**WHAT THE TASK REQUIRES:** Report each line below that carries the word "agent".

**DATASET EXTRACT:**
┌────────
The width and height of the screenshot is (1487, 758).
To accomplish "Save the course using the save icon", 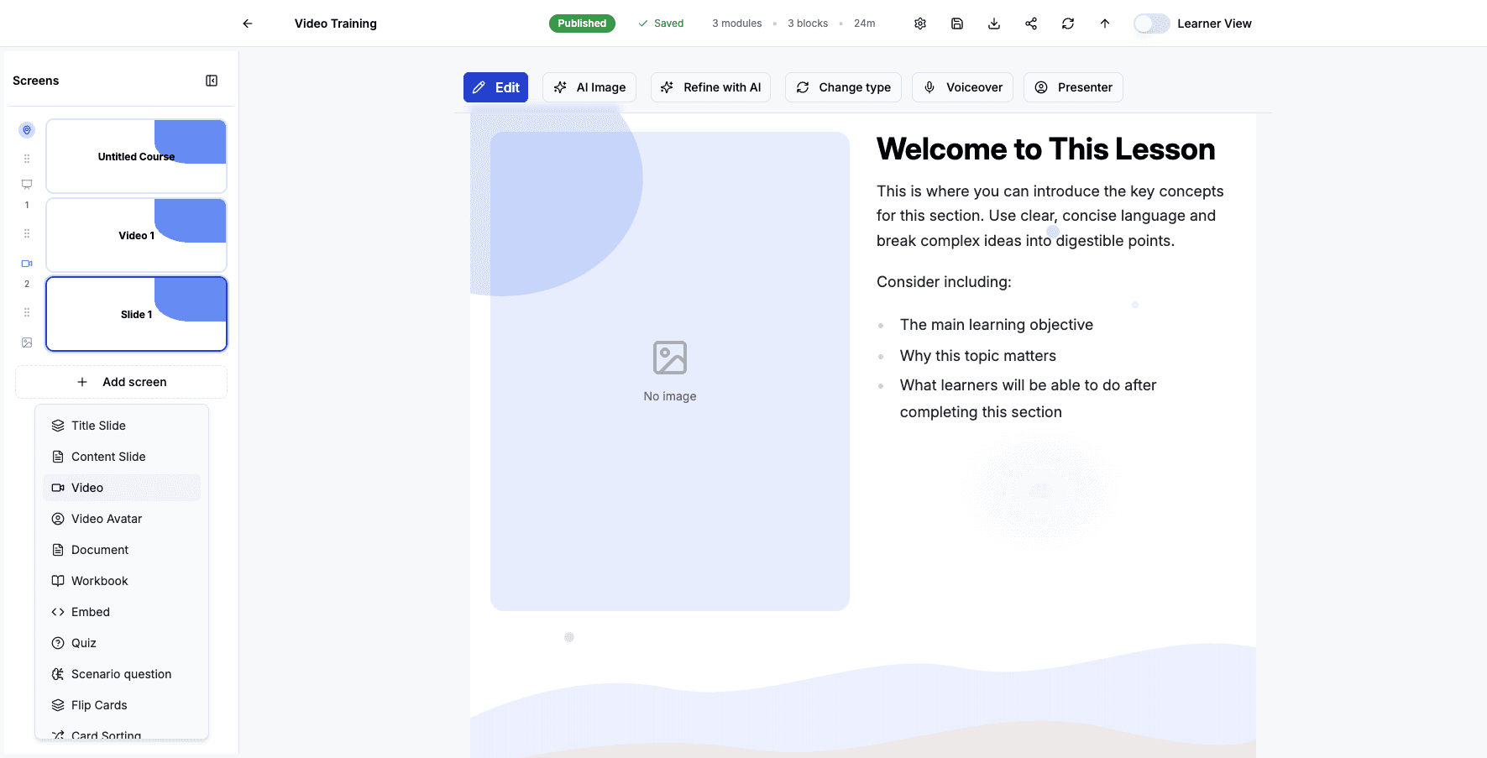I will click(956, 23).
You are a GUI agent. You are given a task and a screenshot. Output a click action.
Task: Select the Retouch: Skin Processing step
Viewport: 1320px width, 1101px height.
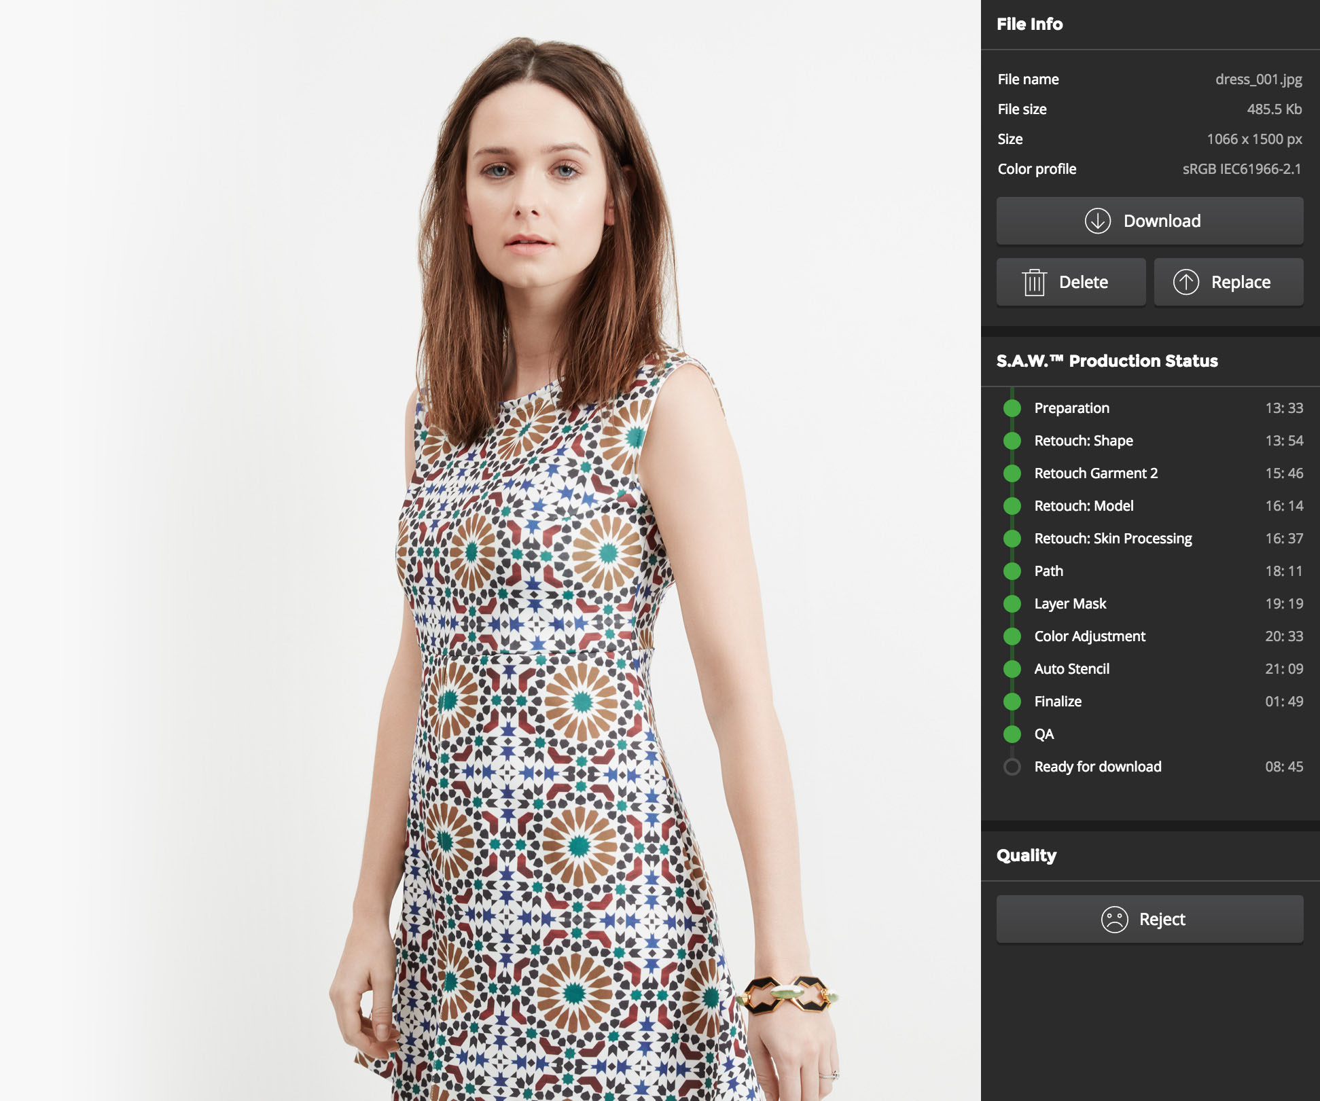click(1112, 539)
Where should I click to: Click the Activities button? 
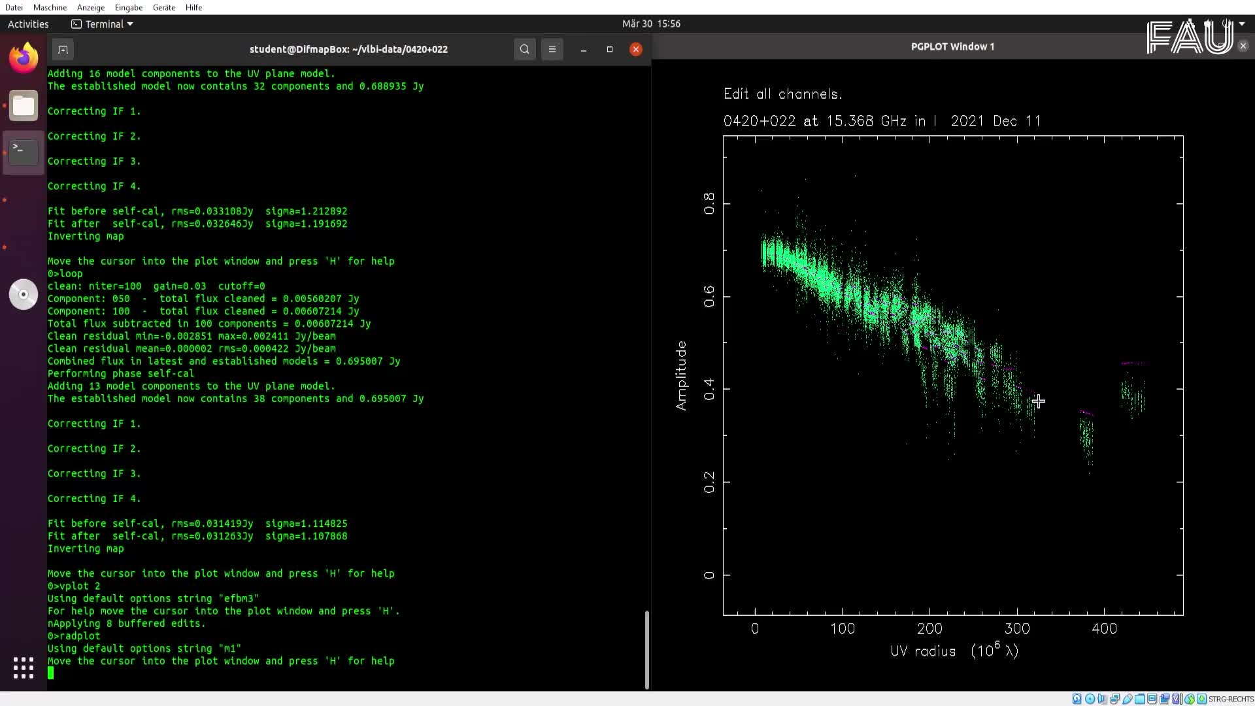(x=28, y=24)
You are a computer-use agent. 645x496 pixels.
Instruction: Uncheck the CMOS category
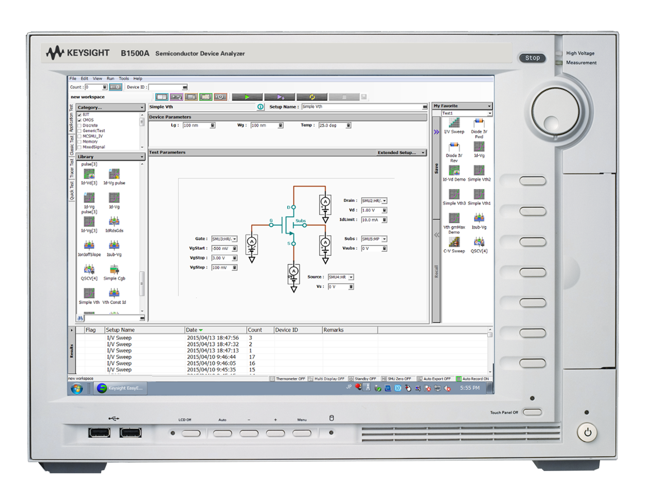click(79, 120)
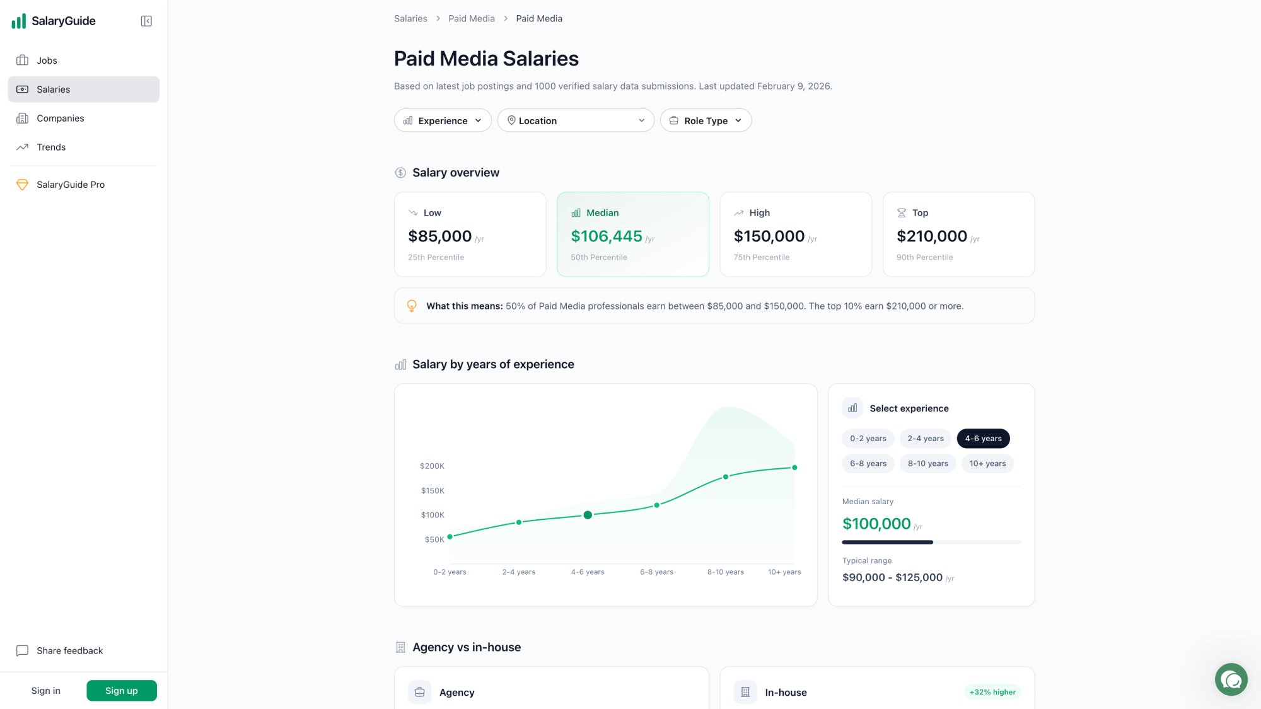Toggle the 10+ years experience option
The image size is (1261, 709).
tap(987, 463)
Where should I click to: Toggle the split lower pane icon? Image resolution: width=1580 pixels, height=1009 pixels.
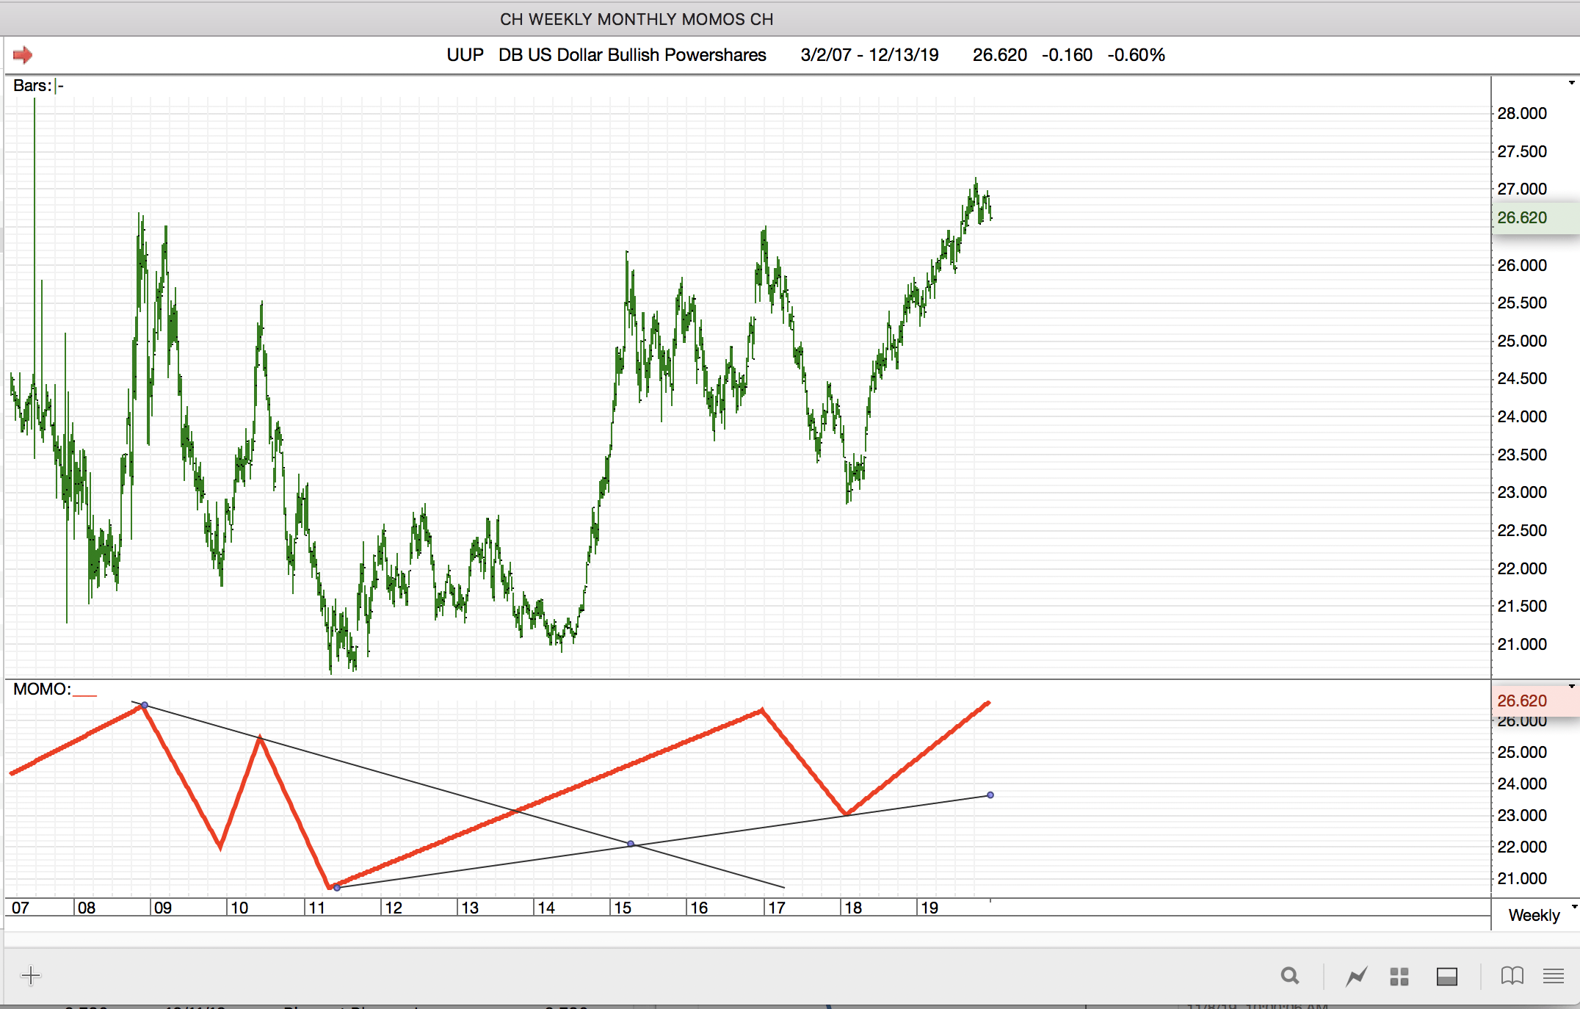1446,976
└────────
**THE ANSWER:**
You are a GUI agent. You are given a task and a screenshot. Output a click action.
You are a computer-use agent. 645x496 pixels.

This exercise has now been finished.